Le choix du médicament peut être difficile parce que tous les médicaments ont des effets indésirables importants, les interactions médicamenteuses sont fréquentes et aucun médicament n'est efficace sur toutes les phases. La sélection doit être basée sur ce qui a été précédemment efficace et bien toléré chez un patient donné. En l'absence d'un épisode antérieur (ou s'il n'est pas connu), le choix dépend des antécédents médicaux du patient (par rapport aux effets indésirables du stabilisateur de l'humeur choisi) et de la sévérité des symptômes.

Dans la psychose maniaque grave, dans laquelle la sécurité et la prise en charge du patient sont compromises à court terme, la conduite à tenir en urgence nécessite habituellement un antipsychotique sédatif de 2e génération, parfois initialement complété par une benzodiazépine telle que le lorazépam ou le clonazépam 2 à 4 mg IM ou po tid.

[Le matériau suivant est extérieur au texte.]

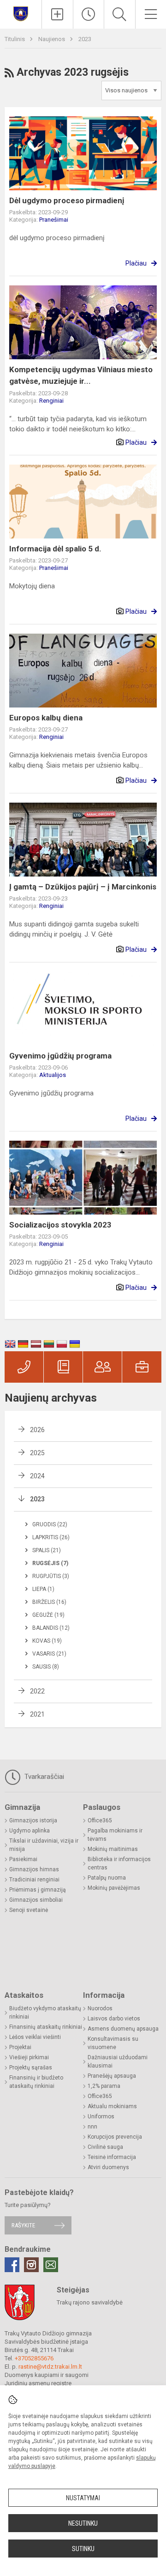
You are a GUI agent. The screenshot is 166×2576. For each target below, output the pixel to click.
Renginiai (51, 400)
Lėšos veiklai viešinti (35, 2037)
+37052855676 (34, 2358)
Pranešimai (53, 219)
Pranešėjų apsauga (112, 2076)
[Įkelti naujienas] (57, 14)
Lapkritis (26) (51, 1537)
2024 (37, 1476)
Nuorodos (100, 2008)
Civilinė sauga (105, 2147)
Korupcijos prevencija (115, 2137)
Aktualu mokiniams (112, 2106)
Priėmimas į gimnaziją (37, 1890)
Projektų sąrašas (30, 2067)
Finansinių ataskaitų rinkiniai (45, 2027)
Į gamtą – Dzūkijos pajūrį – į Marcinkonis (82, 886)
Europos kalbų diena (46, 717)
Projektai (20, 2047)
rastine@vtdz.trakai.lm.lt (50, 2366)
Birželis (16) (49, 1602)
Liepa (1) (43, 1589)
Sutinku (83, 2548)
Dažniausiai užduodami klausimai (118, 2061)
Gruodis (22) (49, 1524)
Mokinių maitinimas (113, 1849)
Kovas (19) (47, 1641)
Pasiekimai (23, 1859)
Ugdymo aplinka (29, 1830)
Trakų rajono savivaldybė (90, 2302)
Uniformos (101, 2116)
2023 (84, 39)
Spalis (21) (46, 1550)
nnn (92, 2126)
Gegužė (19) (48, 1615)
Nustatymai (83, 2498)
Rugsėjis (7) (50, 1563)
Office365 (100, 1820)
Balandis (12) (51, 1628)
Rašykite (23, 2225)
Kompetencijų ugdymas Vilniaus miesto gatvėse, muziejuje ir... (81, 375)
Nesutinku (83, 2523)
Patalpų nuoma (107, 1878)
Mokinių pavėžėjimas (114, 1888)
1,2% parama (104, 2086)
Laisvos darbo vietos (114, 2018)
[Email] (50, 2264)
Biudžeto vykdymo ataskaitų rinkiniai (45, 2012)
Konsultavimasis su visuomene (113, 2043)
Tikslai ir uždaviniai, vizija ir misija (43, 1845)
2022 (37, 1691)
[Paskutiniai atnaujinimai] (88, 14)
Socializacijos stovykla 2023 (60, 1224)
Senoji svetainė (28, 1910)
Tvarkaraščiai (43, 1776)
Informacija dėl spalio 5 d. (55, 548)
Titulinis (15, 39)
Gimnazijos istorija (33, 1820)
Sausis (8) (45, 1666)
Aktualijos (52, 1074)
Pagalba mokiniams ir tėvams (115, 1834)
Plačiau (136, 263)
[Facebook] (12, 2264)
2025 (37, 1453)
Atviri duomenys (108, 2167)
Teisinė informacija (112, 2157)
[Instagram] (31, 2264)
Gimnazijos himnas (34, 1869)
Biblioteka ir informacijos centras (119, 1863)
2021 (37, 1714)
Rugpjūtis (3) (50, 1576)
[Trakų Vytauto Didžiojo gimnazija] (21, 13)
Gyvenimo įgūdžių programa (60, 1055)
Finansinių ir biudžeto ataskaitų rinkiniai (36, 2081)
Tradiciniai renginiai (34, 1879)
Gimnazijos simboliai (36, 1900)
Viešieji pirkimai (29, 2057)
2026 (37, 1429)
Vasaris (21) (49, 1654)
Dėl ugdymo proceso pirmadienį (67, 200)
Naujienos (52, 39)
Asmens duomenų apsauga (123, 2029)
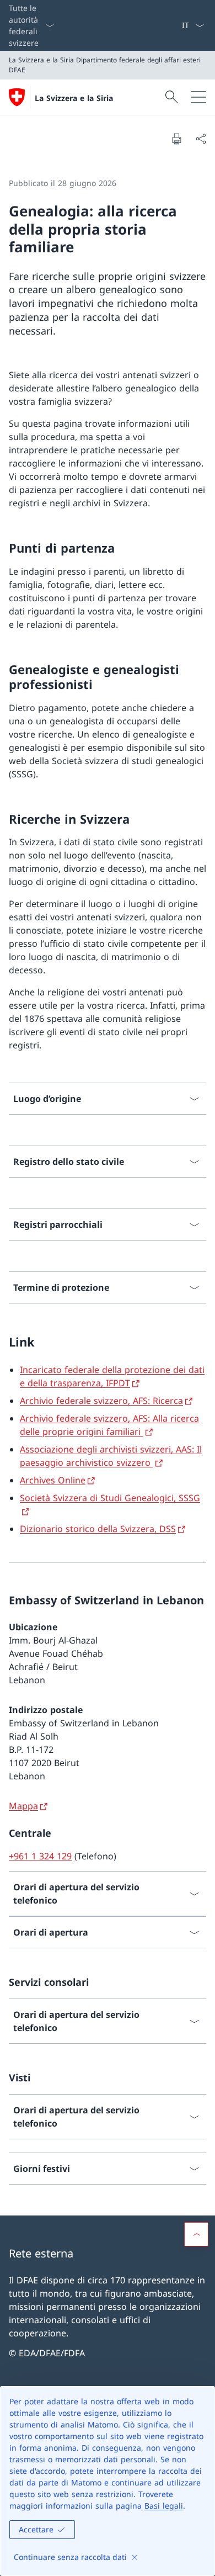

Dans le cas d'épisodes aigus moins sévères, en l'absence de contre-indications (p. ex., troubles rénaux), le lithium est un bon choix thérapeutique initial dans la manie et les épisodes dépressifs. Puisque le délai d’efficacité est lent (4 à 10 jours), les patients qui présentent des symptômes significatifs peuvent également recevoir un anticonvulsivant ou un antipsychotique de 2e génération.

En cas de dépression, la lamotrigine peut être un bon choix d'anticonvulsivant.

Dans le cas de la dépression bipolaire, des éléments solides suggèrent d'utiliser la quétiapine ou la lurasidone seules ou une association de fluoxétine et d'olanzapine.

Une fois la rémission obtenue, le traitement préventif par stabilisateurs de l'humeur est indiqué chez tous les patients bipolaires I. Dans le cas d'épisodes récurrents au cours du traitement d'entretien, les médecins doivent déterminer si l'observance du traitement est mauvaise et si c'est le cas, si la non-observance a précédé ou suivi la rechute. Les raisons de la non-observance doivent être examinées afin de déterminer si un changement de type de stabilisateur de l'humeur ou le dosage rendrait le traitement plus acceptable.

Lithium

Deux tiers des patients présentant des troubles bipolaires non compliqués répondent au lithium qui atténue les fluctuations d'humeur mais qui n'a pas d'effet sur l'humeur normale.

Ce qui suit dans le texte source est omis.